SPEAR: Soft Prompt Enhanced Anomaly Recognition for Time Series Data
Hanzhe Wei, Jiajun Wu, Jialin Yang, Henry Leung, Steve Drew
TL;DR
SPEAR addresses time series anomaly detection by leveraging soft prompt tuning with quantization to adapt small, pre-trained LLMs without fine-tuning the entire model. The pipeline quantizes continuous series into discrete tokens, embeds them, and concatenates learnable soft prompts before feeding the sequence into a frozen LLM, with a lightweight classifier head trained via cross-entropy. Contextual anomalies are enriched through automated labeling with monotonic trends, spikes, shifts, and volatility changes, and class imbalance is mitigated using T-SMOTE. Empirical results on MIMIC-IV, NAB, and NASA show SPEAR (especially SPEAR-BERT) outperforms zero-shot baselines in balanced metrics like AUROC and AUPR, while maintaining memory efficiency suitable for deployment. The work demonstrates that small LLMs with soft prompts can achieve competitive anomaly-detection performance, offering a privacy-friendly and cost-effective alternative to fine-tuning large models.
Abstract
Time series anomaly detection plays a crucial role in a wide range of fields, such as healthcare and internet traffic monitoring. The emergence of large language models (LLMs) offers new opportunities for detecting anomalies in the ubiquitous time series data.
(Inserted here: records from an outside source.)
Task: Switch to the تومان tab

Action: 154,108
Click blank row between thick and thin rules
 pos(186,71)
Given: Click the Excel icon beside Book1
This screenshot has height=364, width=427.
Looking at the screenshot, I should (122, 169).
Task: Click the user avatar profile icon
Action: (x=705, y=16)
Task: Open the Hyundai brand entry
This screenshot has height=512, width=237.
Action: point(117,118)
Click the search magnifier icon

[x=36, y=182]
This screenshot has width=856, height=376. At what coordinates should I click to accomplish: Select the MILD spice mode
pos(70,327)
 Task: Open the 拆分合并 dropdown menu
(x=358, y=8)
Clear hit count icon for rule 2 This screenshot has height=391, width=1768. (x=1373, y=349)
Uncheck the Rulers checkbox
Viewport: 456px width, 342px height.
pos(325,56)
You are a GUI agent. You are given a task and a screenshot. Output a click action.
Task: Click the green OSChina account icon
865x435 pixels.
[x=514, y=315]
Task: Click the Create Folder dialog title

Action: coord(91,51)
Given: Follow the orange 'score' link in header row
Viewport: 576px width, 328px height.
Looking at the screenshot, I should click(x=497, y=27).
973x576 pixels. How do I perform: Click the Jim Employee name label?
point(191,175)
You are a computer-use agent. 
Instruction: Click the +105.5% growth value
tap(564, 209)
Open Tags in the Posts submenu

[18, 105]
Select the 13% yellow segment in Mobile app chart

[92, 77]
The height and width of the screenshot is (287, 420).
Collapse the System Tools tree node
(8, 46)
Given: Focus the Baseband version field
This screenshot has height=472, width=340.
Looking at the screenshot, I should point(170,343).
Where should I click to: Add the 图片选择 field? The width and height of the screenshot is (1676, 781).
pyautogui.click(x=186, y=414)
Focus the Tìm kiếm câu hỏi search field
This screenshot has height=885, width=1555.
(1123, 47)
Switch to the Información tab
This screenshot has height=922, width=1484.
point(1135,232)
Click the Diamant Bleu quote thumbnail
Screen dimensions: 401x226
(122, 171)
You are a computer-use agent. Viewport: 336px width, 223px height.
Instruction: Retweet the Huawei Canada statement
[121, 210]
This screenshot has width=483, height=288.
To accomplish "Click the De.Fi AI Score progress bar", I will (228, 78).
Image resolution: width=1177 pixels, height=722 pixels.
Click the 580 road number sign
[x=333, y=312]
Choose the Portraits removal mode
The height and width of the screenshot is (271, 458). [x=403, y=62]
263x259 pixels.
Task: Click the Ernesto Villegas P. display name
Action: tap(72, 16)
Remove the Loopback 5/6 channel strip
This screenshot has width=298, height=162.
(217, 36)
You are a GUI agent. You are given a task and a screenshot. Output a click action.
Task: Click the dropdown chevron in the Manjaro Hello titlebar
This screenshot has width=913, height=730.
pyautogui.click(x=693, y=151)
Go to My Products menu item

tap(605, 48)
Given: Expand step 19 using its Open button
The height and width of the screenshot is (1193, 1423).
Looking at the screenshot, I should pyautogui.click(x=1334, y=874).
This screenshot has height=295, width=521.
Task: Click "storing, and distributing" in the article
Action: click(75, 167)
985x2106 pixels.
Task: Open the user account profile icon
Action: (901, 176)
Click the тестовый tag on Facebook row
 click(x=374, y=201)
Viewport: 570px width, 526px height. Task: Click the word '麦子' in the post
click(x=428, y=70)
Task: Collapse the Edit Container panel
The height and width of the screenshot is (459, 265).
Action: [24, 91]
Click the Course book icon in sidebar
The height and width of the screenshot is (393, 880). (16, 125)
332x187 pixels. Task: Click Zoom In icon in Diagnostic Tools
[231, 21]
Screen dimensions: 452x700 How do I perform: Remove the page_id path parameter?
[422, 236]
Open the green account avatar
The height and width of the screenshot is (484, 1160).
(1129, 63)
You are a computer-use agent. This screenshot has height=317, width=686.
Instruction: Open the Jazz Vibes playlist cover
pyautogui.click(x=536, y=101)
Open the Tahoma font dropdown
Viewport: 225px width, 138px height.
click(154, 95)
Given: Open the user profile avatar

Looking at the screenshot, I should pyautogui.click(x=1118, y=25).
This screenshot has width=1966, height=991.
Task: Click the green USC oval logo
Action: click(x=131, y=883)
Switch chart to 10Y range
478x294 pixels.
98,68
Traditional approaches struggle with variable-length time series sequences and context-based anomalies. We propose Soft Prompt Enhanced Anomaly Recognition (SPEAR), a novel approach to leverage LLMs for anomaly detection with soft prompts and quantization. Our methodology involves quantizing and transforming the time series data into input embeddings and combining them with learnable soft prompt embeddings. These combined embeddings are then fed into a frozen LLM. The soft prompts are updated iteratively based on a cross-entropy loss, allowing the model to adapt to time series anomaly detection. The use of soft prompts helps adapt LLMs effectively to time series tasks, while quantization ensures optimal handling of sequences, as LLMs are designed to handle discrete sequences. Our experimental results demonstrate that soft prompts effectively increase LLMs' performance in downstream tasks regarding time series anomaly detection.